Penyusunan Undang-undang minyak dan gas bumi (UU Migas) yang baru sampai saat ini masih belum selesai. Salah satu faktornya adalah masih belum bulatnya suara Dewan Perwakilan Rakyat (DPR) mengenai pembentukan Badan Usaha Khusus (BUK) migas.
Wakil Ketua Badan Legislasi DPR Totok Daryanto mengatakan rancangan hingga kini Komisi VII yang membidangi energi dan Komisi VI yang membidangi Badan Usaha Milik Negara (BUMN) belum mencapai titik temu mengenai BUK Migas. “Rancangan UU Migas sudah di Baleg, tapi definisi BUK itu belum ketemu,” ujar dia pekan lalu.
Dalam draft RUU Migas inisiasi komisi VII DPR yang diperoleh Katadata.co.id, definisi BUK Migas adalah badan usaha yang dibentuk secara khusus berdasarkan Undang-Undang Migas untuk melakukan kegiatan usaha hulu dan hilir migas. Seluruh modal dan kekayaannya dimiliki oleh negara dan bertanggung jawab langsung kepada Presiden.
Namun definisi tersebut berseberangan dengan komisi VI DPR. Wakil Ketua Komisi VI DPR Inas Nasrullah Zubir pernah mengatakan seharusnya BUK di bawah koordinasi Kementerian BUMN, bukan Presiden.

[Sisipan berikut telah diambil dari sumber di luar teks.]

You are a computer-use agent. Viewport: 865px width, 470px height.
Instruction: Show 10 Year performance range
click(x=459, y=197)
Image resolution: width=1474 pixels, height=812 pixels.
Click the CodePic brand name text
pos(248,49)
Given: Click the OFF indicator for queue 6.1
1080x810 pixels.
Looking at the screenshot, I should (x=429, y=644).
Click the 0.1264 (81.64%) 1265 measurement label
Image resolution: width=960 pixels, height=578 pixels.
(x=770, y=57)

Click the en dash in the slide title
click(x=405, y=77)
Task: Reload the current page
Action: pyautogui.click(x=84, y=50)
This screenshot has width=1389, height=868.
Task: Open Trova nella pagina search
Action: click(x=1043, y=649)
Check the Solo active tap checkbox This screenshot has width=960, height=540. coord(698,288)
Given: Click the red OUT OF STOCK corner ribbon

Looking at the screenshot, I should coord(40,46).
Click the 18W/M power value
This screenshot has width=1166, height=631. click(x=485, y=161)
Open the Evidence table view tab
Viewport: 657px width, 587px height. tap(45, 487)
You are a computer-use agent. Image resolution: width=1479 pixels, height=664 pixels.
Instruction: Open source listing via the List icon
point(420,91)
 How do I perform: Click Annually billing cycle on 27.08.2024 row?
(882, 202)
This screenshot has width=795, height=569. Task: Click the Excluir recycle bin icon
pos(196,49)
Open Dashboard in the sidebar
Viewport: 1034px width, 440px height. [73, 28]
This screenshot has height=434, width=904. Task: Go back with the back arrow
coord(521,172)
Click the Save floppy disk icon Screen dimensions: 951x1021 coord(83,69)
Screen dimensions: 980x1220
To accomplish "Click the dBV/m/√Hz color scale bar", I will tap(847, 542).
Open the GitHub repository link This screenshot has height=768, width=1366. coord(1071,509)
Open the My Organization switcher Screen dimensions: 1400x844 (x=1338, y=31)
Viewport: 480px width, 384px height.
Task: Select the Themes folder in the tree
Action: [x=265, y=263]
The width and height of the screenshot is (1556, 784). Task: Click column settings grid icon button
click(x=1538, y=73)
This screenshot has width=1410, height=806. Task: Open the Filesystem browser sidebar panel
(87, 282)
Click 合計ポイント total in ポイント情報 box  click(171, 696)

Ini mengacu Undang-undang BUMN.
Inas khawatir apabila BUK Migas di bawah kewenangan Presiden maka semangat pengelolaan badan usaha secara transparan dan baik menjadi mundur. "Semua BUMN itu memang di bawah Presiden semua, tapi pengelolaan korporasinya dikelola Menteri BUMN. Bagaimana mungkin korporasi BUK dikelola Presiden," ujar dia.
Atas perbedaan pandangan ini, Wakil Ketua Komisi VII Dewan Perwakilan Rakyat (DPR) Satya Widya Yudha juga mengharapkan adanya inisiasi dari Baleg. "Kami minta seharusnya difasilitasi oleh baleg,"kata Satya pada Selasa, (21/11/2017).
(Baca: Miliki 5 Unit Kerja, BUK Migas Diklaim Bebas Konflik Kepentingan)
Menurut Totok, rencananya Baleg akan mempertemukan Komisi VI dan VII untuk mencari titik temu atas perbedaan pandangan tersebut pekan ini. “RUU Migas masih menunggu Komisi VI dan VII,” ujar dia.